Beds needed for thousands hoping to see pope in Philly
PHILADELPHIA — Residents of the Philadelphia area are being asked to show some brotherly love to those traveling to the city to see Pope Francis next year.
With hotel rooms filling up fast for the Roman Catholic-sponsored World Meeting of Families, organizers hope to find more than 10,000 households willing to host guests in their spare bedrooms for a modest fee. It will be the first pontifical trip to the United States since 2008.
“We hope that a large number of the people of Philadelphia — not just the Catholic community, but others — will open their homes to visitors from around the world,” Archbishop Charles Chaput said this week.
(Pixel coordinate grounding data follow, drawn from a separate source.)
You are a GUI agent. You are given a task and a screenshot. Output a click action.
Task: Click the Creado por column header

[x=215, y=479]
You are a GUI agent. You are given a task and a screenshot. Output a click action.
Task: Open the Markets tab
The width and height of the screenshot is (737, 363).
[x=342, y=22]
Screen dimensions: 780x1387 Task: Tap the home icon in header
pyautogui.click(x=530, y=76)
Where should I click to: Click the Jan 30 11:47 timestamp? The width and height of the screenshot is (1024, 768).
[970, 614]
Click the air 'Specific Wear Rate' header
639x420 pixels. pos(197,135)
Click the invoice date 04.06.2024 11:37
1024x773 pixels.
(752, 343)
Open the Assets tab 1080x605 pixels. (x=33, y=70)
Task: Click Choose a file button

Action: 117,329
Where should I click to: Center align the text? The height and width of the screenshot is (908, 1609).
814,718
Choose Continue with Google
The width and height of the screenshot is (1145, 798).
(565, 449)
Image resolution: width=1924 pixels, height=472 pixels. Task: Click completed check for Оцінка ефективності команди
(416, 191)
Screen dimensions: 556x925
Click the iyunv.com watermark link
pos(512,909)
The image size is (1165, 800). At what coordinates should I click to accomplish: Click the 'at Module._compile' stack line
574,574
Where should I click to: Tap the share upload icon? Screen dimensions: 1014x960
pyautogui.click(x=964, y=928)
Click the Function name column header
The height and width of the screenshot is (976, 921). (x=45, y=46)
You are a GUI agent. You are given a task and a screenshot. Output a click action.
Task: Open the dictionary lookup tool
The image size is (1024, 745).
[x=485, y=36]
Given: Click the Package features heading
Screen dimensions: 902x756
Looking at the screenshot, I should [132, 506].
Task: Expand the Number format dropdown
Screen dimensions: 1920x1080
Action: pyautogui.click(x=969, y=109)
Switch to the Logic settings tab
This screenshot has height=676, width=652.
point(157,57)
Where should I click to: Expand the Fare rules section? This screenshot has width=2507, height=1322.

Organizers estimate that as many as 15,000 people will attend the Sept. 22-25 conference, which offers workshops and seminars on strengthening family bonds. More than 1.5 million pilgrims are expected for the pontiff’s two public appearances Sept. 26-27, including a festival and a Mass on the Benjamin Franklin Parkway.
But the city only has 11,000 hotel rooms, so finding enough space for everyone is going to be “a big project,” Chaput said. Event planners have even looked at hotels 90 miles away in Baltimore, he noted.
To supplement those beds, organizers have begun promoting a “Host a Family” effort, enlisting the Irish company Homestay to help match prospective hosts and visitors. More than 100 families have registered so far, said Homestay CEO Alan Clarke, noting that travelers can begin booking their stays in the coming weeks.
Organizers have publicized the recruiting effort online and through local Catholic parishes, which is how Renee Bowen first heard of the opportunity. Bowen, who lives in the Philadelphia suburb of Wayne, said she wants to welcome an international guest so her family can have a memorable cultural experience on top of what promises to be a major religious and historic event.
“It’s really a leap of faith,” she said. “I just think there’s going to be so much energy and so much excitement around this. I don’t want to stand on the sidelines and just watch.”
Bowen registered with Homestay by offering information about her family — she is married with twin 12-year-olds and three cats — and photos of the accommodations. Hosts are expected to live in the house with their guests and offer tips and suggestions on navigating the area.
Church organizers suggest families charge $30 to $50 per night, which Clarke said is roughly the average price per night across Homestay’s thousands of properties worldwide. The company takes a 10 percent cut as an administration fee.
A similar hosting initiative was used at the last World Meeting of Families three years ago in Milan, Italy. Officials there reported 50,000 beds were used, according to Donna Crilley Farrell, executive director of Philadelphia’s organizing committee.